Your task:
Pictures are not part of the copy. Reproduce all the records exactly.

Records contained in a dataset

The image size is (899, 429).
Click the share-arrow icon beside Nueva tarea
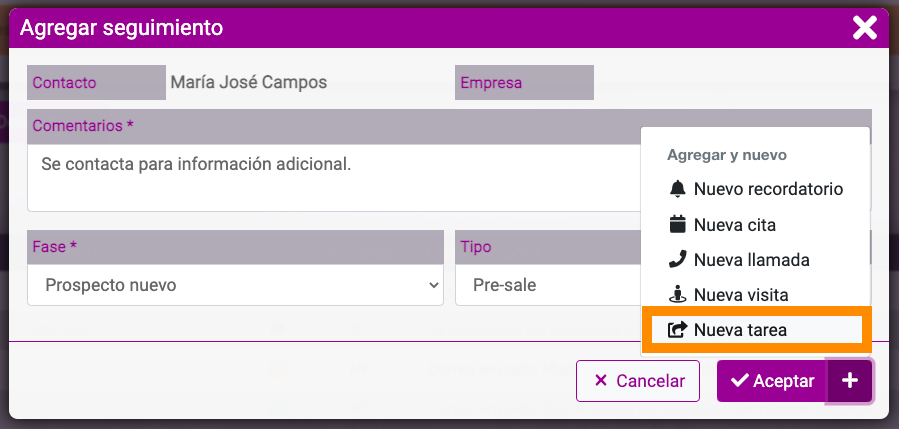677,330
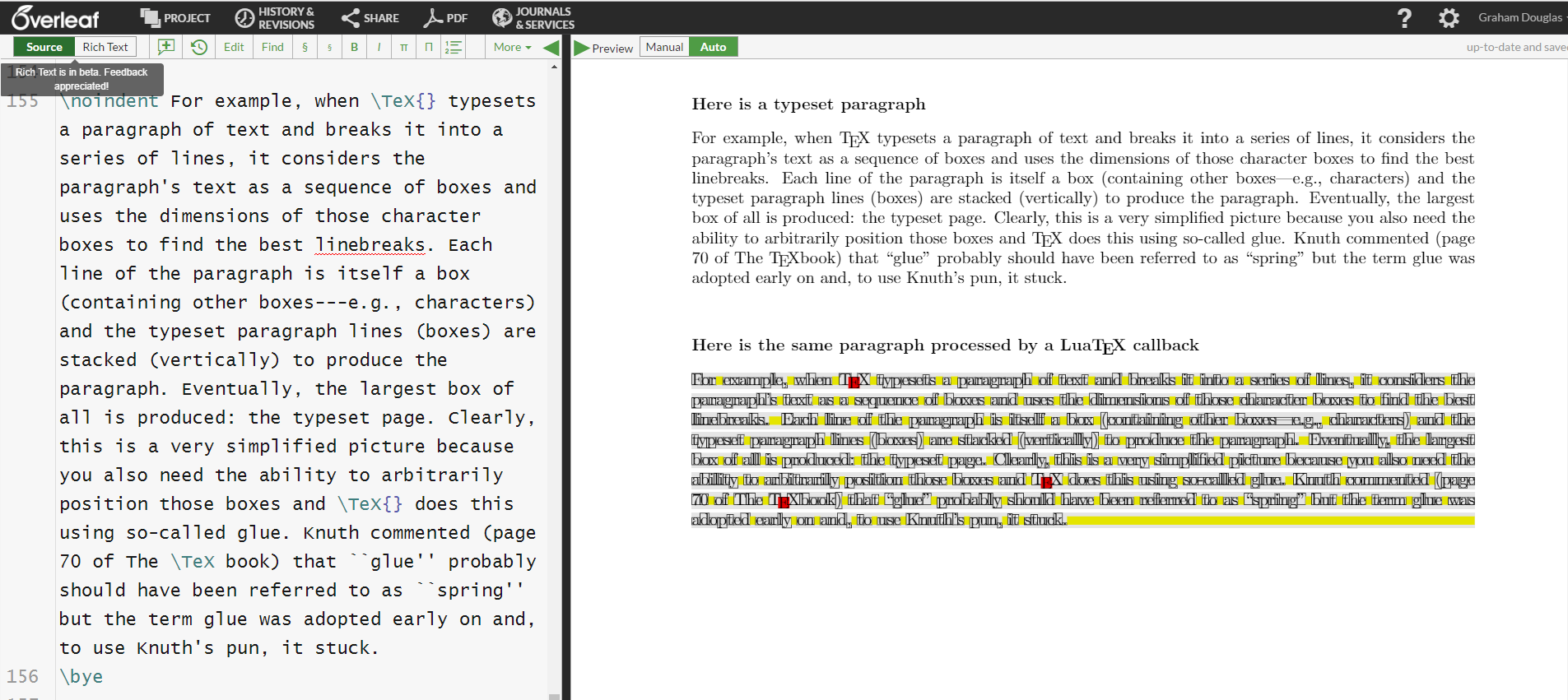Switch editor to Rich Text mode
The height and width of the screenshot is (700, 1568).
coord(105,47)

Response to this exercise:
The image size is (899, 429).
Click the share-arrow icon beside Nueva tarea
677,330
Switch editor to Rich Text mode
The height and width of the screenshot is (700, 1568).
coord(105,47)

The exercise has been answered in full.